Although the White House did spread the word that Mr. Bush preferred Mr. Riordan, he never campaigned for him.

"The president can't come out for somebody in the primary," Mr. Riordan said. "That would have been bad policy."

Indeed, one of the traditional rules in party politics is that an incumbent president doesn't take sides in such intramural contests, even when, as in this case, Mr. Bush wanted Mr. Riordan as governor, presumably to improve his own chances of carrying the state with the most Electoral College votes in 2004.

Mr. Simon, a conservative, is expected to have a hard time beating Democratic Gov. Gray Davis this fall despite Mr. Davis' considerable troubles with California's energy problems. Mr. Riordan, who favors abortion rights and is generally more in tune with the state's mostly moderate voters, figured to be the stronger Republican challenger.

Why, then, has the president so willingly defied the hands-off tradition, most notably in North Carolina, where former presidential primary opponent Elizabeth Dole is seeking the GOP nomination against a long-shot party foe?

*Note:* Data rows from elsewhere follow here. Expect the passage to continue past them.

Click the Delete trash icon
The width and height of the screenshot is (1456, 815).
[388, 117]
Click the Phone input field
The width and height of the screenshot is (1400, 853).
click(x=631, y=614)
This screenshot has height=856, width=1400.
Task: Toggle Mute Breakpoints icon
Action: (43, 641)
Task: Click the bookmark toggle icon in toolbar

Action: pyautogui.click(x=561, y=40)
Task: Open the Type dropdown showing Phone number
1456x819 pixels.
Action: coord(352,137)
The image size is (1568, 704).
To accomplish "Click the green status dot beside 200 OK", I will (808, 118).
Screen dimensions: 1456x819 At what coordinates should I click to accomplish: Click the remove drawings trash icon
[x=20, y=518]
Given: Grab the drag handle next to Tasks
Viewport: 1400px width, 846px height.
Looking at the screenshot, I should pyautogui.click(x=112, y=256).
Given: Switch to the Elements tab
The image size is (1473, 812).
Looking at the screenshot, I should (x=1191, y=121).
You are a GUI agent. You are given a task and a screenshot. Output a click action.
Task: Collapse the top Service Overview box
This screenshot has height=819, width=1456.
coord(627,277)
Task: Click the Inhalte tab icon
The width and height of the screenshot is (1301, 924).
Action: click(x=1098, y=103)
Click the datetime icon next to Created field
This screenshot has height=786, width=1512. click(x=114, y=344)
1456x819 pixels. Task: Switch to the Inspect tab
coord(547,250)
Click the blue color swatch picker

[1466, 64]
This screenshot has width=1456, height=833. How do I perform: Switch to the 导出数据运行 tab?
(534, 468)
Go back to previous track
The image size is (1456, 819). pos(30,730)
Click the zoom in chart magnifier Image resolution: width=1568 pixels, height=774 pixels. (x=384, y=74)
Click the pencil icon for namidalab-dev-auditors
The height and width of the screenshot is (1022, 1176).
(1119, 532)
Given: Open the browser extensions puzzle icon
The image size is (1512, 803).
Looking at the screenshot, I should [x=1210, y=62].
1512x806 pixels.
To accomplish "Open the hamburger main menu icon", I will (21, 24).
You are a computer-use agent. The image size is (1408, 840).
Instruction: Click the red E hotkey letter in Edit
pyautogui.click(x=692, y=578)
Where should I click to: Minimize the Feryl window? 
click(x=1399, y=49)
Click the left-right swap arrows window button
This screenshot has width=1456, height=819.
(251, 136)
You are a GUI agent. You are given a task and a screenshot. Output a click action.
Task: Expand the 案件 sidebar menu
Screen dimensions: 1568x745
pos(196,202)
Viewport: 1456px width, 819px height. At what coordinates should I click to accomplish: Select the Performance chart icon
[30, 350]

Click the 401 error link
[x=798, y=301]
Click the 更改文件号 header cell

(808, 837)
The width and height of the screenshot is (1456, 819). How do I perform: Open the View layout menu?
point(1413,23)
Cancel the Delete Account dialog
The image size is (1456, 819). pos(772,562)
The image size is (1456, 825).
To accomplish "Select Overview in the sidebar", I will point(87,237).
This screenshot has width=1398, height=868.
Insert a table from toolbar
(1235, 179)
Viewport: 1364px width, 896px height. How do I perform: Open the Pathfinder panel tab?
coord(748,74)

Mr. Bush defended his decision to campaign for her on grounds he needs a Republican House and Senate "to accomplish what I want to accomplish."

The president last week also defended hitting the campaign trail in the midst of a war while supporting other Republican candidates in South Carolina and Georgia.

"I want the Republicans to take control of the Senate and I want Denny Hastert to be speaker of the House," he said. "I'm going to campaign for like-minded people."

The California gubernatorial primary race between Mr. Riordan and Mr. Simon was small potatoes for the president compared with this fall's congressional elections.

A pickup of a single Senate seat in November would return control to Mr. Bush's party.

A loss of six House seats would put the Democrats in charge.

Ever since Sen. James M. Jeffords of Vermont quit the Republican Party and became an independent voting with the Democrats on organization of the Senate, Mr. Bush has had a major headache dealing with the man who became Senate majority leader, Tom Daschle of South Dakota.

While the president has received support from the Democratic majority on his pursuit of the war on terrorism, he has run into a stone wall on most aspects of his domestic agenda.

The Democrats in both houses of Congress have dug in their heels on the budget, and the prospect is for continuing stalemate unless Mr. Bush can break the Democrats' shaky control of the Senate and prevent their takeover of the House in November.

The president thus has a strong practical reason to brush aside the hands-off tradition, especially this year, when he must try to reverse the traditional pattern of the party of White House occupants losing seats in off-year congressional elections.

Only twice has the incumbent president's party not lost seats in the House or Senate in the off-year election of his first term -- Republican Theodore Roosevelt in 1902 and Democrat Franklin D. Roosevelt in 1934.

Democrat Bill Clinton gained five House seats in 1998, in his second term.

The average off-year loss for the incumbent party since 1900 has been 30 in the House and four in the Senate.

To buck this pattern, Mr. Bush must move a considerable distance from the nonpartisan posture he promised to bring to Washington as candidate and as newly inaugurated president.

Far from dispelling the party warfare that existed before he came to town, Mr. Bush is protected from its escalation only by Democrats' reluctance to criticize him while he is enormously popular because of his wartime leadership.

With this uncertain outlook for the president's domestic agenda, it's small wonder that he is not letting the hands-off tradition in primary elections or the war interfere with his goal of having his party nominate its strongest candidates for the Senate and House this fall.

Jules Witcover writes from The Sun's Washington bureau.